But again would really welcome suggestions... Will probably adapt this test to the T3.x boards while hopefully get some hints.

Thanks!
 
Update: Still curious about T-LC in previous post, but right now playing with a 3.x version and making progress.

It is actually going through and outputting and calling my callback. Which is good. Will then add it to my main SPI implementation for Async support.

There are a couple of issues I am trying to figure out, what makes sense:

T3.x
a) If your last SPI transfer was using 16 bit mode, your transfer will continue in 16 bit mode. That is since you are only touching the low word of the PUSHR register it keeps what was previously in the High word which has things like CS settings CONT flag plus setting for 8 bit or 16 bit transfer. This is not unique to my test code. For example DMASPI test program.
Code:
  DMASPI0.begin();
  DMASPI0.start();

  // Wonder what happens if I do a SPI.transfer16()
  SPI.transfer16(0xffff);


  DmaSpi::Transfer trx(nullptr, 0, nullptr);

  Serial.println("Testing src -> dest, single transfer");
  Serial.println("--------------------------------------------------");
  trx = DmaSpi::Transfer(src, DMASIZE, dest);
  clrDest((uint8_t*)dest);
  DMASPI0.registerTransfer(trx);
  while(trx.busy())
  {
  }
I added the transfer16 and all of the writes after this point were 16 bits (a zero byte was added to each transfer)

How to fix?
1) Punt - Maybe ok in some cases, but ... I would not like to in generic SPI library.
2) push/pop without DMA the first byte, such that it sets up the proper state. I did this with my DMA code for ili9341_t3n. Works OK in specific case, but lots stuff to figure out.
3) Maybe create a DMASettings chain on the TX where the first item is setup to PUSHR 32 bits with proper first byte plus settings and then chains to 2nd item that does the rest.. Several cases to think about - But...

b) T3.5 - Can not use DMA support on T3.5 for SPI1/SPI2... Could do using interrupts, we have fifo, but only one item deep, so won't be much of a win.

Well now back to playing around

Again suggestions hoped for.
 
Thanks tni,

Thanks that is helping on the LC.

I am still trying to figure some of the stuff out... But it is outputting something.
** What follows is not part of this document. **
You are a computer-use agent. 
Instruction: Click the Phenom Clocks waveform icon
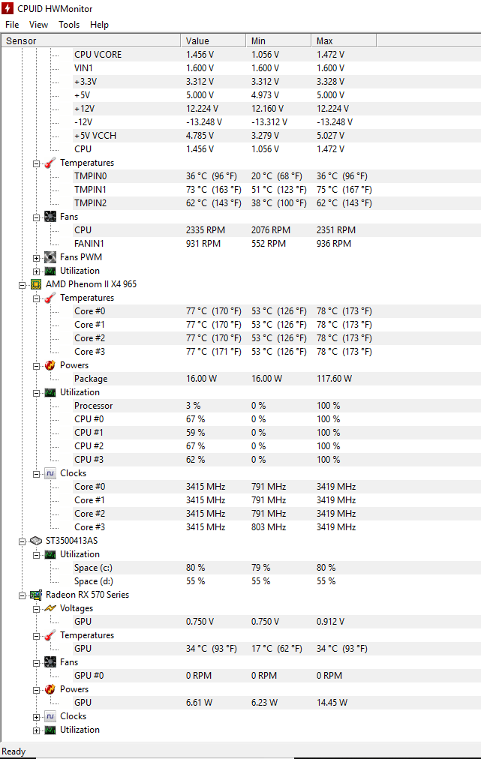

But not fully the right, and as such not getting to the end transfer stuff.
In particular when I look at the output using LA I see, it output bytes like:
00 80 01 81 02 82... When the array was init 00 01 02 ... 7f. So I am guessing that some of my/dmachannel stuff is not setting up sizes properly.
 
Hopefully new version of SPI library - Async support

Thought I would mention that I updated my version of the SPI library (https://github.com/KurtE/SPI/tree/SPI-Multi-one-class)

This update I believe I now have some DMA Async support added for the LC, plus a a few fixes for the 3.x version of the DMA Async support.

There are still a few more issues I need to iron out. But a summary of what is in this version of the library.

All of the SPI object are derived from SPIClass (like many of the other implementations). I did it similar to what Paul did for Wire and have a hardware Table created for the differences between objects.

So hopefully in future we can have more libraries updated that can handle multiple SPI busses without having to do a bunch of work.
To help with this I added members that work with same table as we would use in lets say: setMiso
I added another function: pinIsMISO so you can verify for all of the different busses and boards.


The Transfer methods have been enhanced: Still have:
transfer(b)
transfer16(w)
transfer(buf, cnt) - It overwrites your buff.

New stuff:
transfer(txbuf, rxbuf, cnt) // separate rx and tx either can be null.

(added member transferFillTXCharto set the TX char if txbuf is null: default 0 -

Async support - as suggested on email list
bool transfer(const void *txBuffer, void *rxBuffer, size_t count, void(*callback)(void));
void flush(void);
bool done(void);

Currently the Async is implemented using DMA. Have version for LC and version for 3.x

Issues to address:
On 3.x - Currently assuming 1 byte transfers. Issue if last PUSHR set special things like 16 bit mode or CS pins or... Need to address. I think I may try some/all of:
a) Detect I am in 16 bit mode and maybe detect that I am doing an even count output, then continue in 16 bit mode.
b) Switch to 8 bit mode. Maybe have two SPISetting chain where first byte is output doing a 4 byte write, which sets fully PUSHR register and then chain it to second item that does the rest.
c) Have the Async output first char sync if necessary...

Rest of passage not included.